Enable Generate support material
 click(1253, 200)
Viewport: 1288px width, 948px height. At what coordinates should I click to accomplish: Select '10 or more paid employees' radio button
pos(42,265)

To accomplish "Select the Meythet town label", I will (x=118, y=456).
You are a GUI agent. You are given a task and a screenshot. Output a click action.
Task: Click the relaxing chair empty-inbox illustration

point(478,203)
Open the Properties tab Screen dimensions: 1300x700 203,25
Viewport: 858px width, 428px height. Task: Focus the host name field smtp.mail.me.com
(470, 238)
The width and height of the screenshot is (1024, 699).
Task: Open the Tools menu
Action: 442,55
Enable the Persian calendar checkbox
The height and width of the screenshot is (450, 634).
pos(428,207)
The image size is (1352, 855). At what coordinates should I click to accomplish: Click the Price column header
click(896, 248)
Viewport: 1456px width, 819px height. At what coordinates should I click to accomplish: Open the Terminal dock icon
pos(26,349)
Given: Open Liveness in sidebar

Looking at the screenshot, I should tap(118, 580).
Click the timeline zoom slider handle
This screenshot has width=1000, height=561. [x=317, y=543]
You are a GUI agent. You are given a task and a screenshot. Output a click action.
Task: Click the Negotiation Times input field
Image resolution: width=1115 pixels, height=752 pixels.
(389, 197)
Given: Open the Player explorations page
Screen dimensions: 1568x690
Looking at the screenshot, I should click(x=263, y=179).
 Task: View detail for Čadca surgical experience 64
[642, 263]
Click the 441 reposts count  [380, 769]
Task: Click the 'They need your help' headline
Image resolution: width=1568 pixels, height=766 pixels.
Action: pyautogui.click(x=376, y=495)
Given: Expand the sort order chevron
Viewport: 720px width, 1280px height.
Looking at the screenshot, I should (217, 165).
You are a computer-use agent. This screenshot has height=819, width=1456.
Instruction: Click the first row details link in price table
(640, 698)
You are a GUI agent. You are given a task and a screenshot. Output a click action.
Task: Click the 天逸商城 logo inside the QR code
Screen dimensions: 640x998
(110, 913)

# TO BE DONE:
Copy out every one of the lines above, character for character, without changing anything.

# ANSWER TO THIS TASK:
Enable Generate support material
 click(1253, 200)
Viewport: 1288px width, 948px height. At what coordinates should I click to accomplish: Select '10 or more paid employees' radio button
pos(42,265)

To accomplish "Select the Meythet town label", I will (x=118, y=456).
You are a GUI agent. You are given a task and a screenshot. Output a click action.
Task: Click the relaxing chair empty-inbox illustration

point(478,203)
Open the Properties tab Screen dimensions: 1300x700 203,25
Viewport: 858px width, 428px height. Task: Focus the host name field smtp.mail.me.com
(470, 238)
The width and height of the screenshot is (1024, 699).
Task: Open the Tools menu
Action: 442,55
Enable the Persian calendar checkbox
The height and width of the screenshot is (450, 634).
pos(428,207)
The image size is (1352, 855). At what coordinates should I click to accomplish: Click the Price column header
click(896, 248)
Viewport: 1456px width, 819px height. At what coordinates should I click to accomplish: Open the Terminal dock icon
pos(26,349)
Given: Open Liveness in sidebar

Looking at the screenshot, I should tap(118, 580).
Click the timeline zoom slider handle
This screenshot has width=1000, height=561. [x=317, y=543]
You are a GUI agent. You are given a task and a screenshot. Output a click action.
Task: Click the Negotiation Times input field
Image resolution: width=1115 pixels, height=752 pixels.
(389, 197)
Given: Open the Player explorations page
Screen dimensions: 1568x690
Looking at the screenshot, I should click(x=263, y=179).
 Task: View detail for Čadca surgical experience 64
[642, 263]
Click the 441 reposts count  [380, 769]
Task: Click the 'They need your help' headline
Image resolution: width=1568 pixels, height=766 pixels.
Action: pyautogui.click(x=376, y=495)
Given: Expand the sort order chevron
Viewport: 720px width, 1280px height.
Looking at the screenshot, I should (217, 165).
You are a computer-use agent. This screenshot has height=819, width=1456.
Instruction: Click the first row details link in price table
(640, 698)
You are a GUI agent. You are given a task and a screenshot. Output a click action.
Task: Click the 天逸商城 logo inside the QR code
Screen dimensions: 640x998
(110, 913)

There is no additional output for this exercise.